El evangelio nos presenta la alegría y la misericordia de Dios como prenda de salvación, para los hijos perdidos. En la parábola del hijo pródigo se expresa el amor sin límites de Dios. En el relato, el hijo mayor representa a los hijos de Israel (inimputables por cumplir los mandamientos); el hijo menor personifica a todos los marginados, pecadores y paganos convertidos. Al pedir su parte de la herencia, la cual debía concretarse una vez que falleciera el padre, sin que se cumpla esta normativa, el padre no la desestima y acepta tal petición, lo que muestra su total imparcialidad. Dios no nos paga según nuestras acciones, su bondad es un don gratuito.

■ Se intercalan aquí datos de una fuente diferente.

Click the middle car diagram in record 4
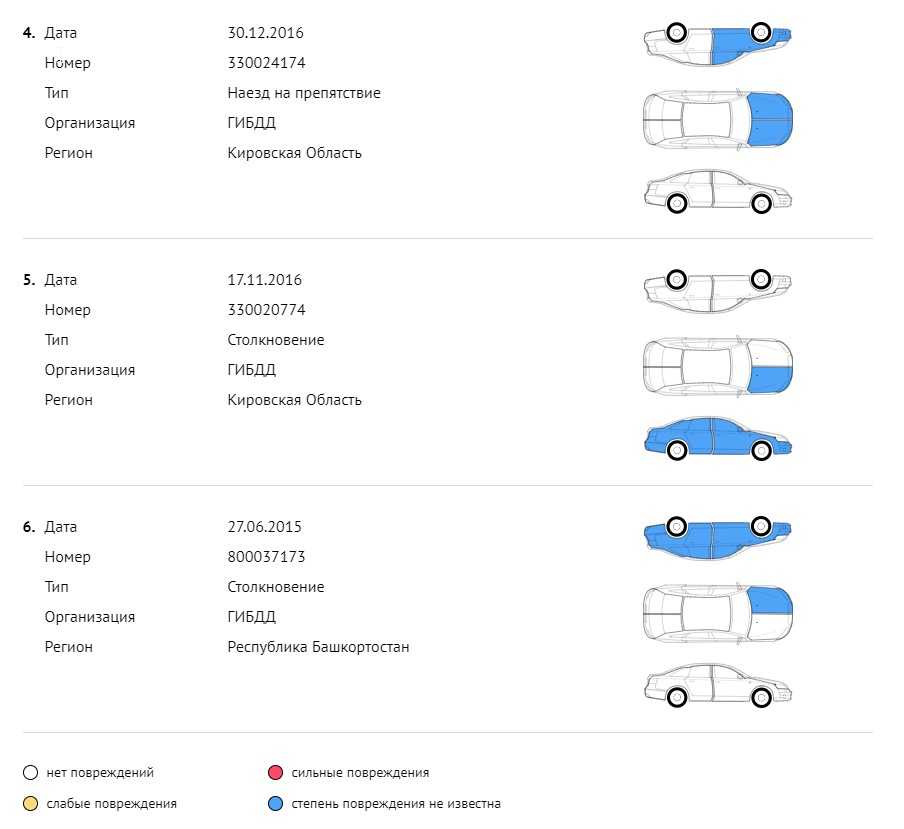This screenshot has height=829, width=904. point(717,119)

Una vez lejos de su padre, el hijo menor comienza a pagar el precio de su inmadurez, pues en tierras extrañas vive la condición de siervo y la humillación que eso conlleva. Cansado de tanta pellejería, decide regresar y nuevamente es acogido. Es la misma acogida que Dios da a sus hijos cuando se muestran sinceramente “arrepentidos”. Su compasión por el sufrimiento y humillación humana es tal, que para él no tiene cabida “otra” actitud que no sea la del buen samaritano. Dios siempre busca restablecer la dignidad perdida de sus hijos.

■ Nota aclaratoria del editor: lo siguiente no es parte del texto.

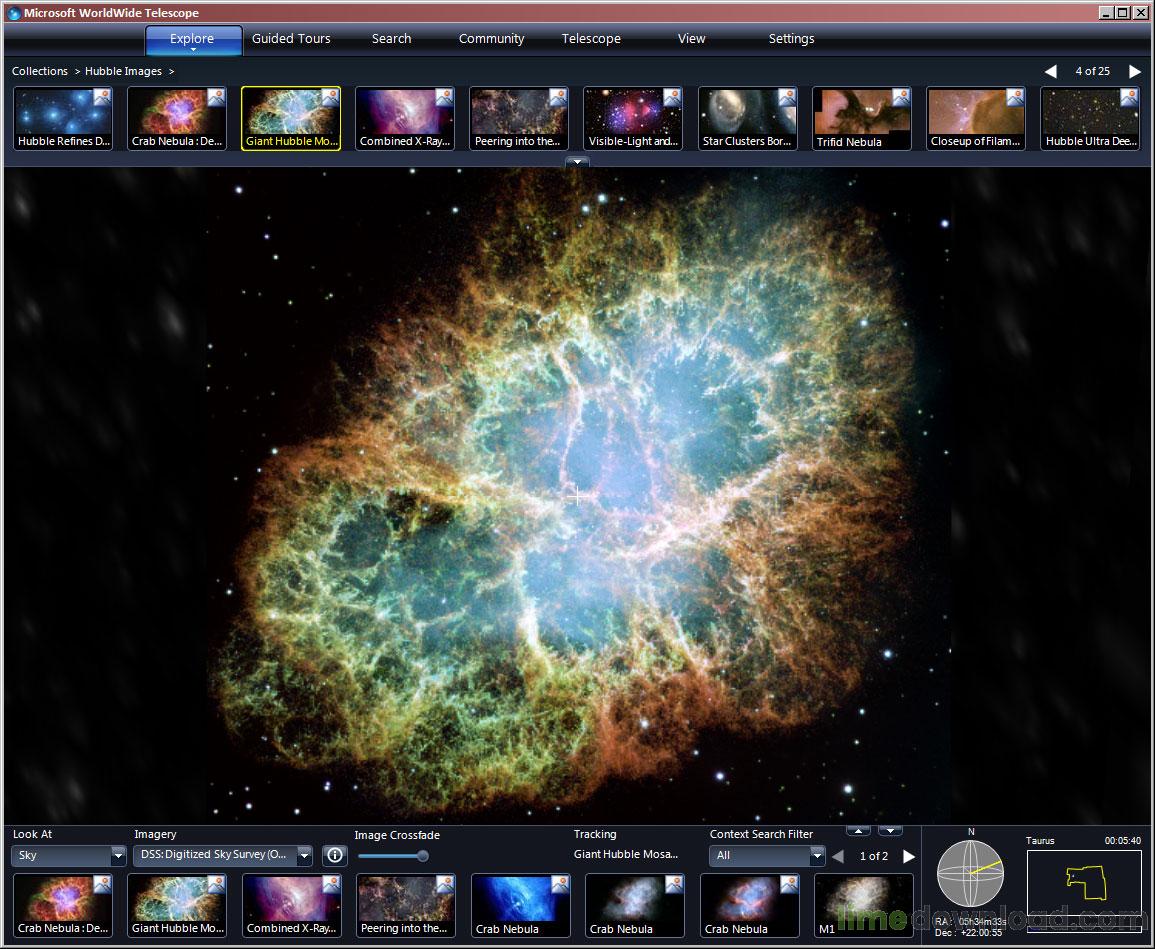Screen dimensions: 1155x949
Task: Open the Look At dropdown
Action: (x=69, y=856)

Por su parte, el hijo mayor da la impresión de que cumple con el “ideal de hijo”. Sin embargo, su irresponsabilidad fundamental radica en que no desea reconciliarse, no se alegra por su hermano ni se adhiere al proyecto de su padre y por eso le reprocha hace tantos años…”; es decir, no pone su vida en la relación padre-hijo, sino en la de patrón-siervo. Así también actúa Dios, reclama la autenticidad en el amor. En este sentido, la parábola no dice si el hijo mayor asumió una “auténtica reconciliación” como para perdonar a su hermano. Esa es una incógnita que debe responder todo creyente a la hora de poner en práctica el amor misericordioso de Dios padre.
“Mi hijo estaba muerto y ha vuelto a la vida, estaba perdido y fue encontrado” (Lc 15, 23).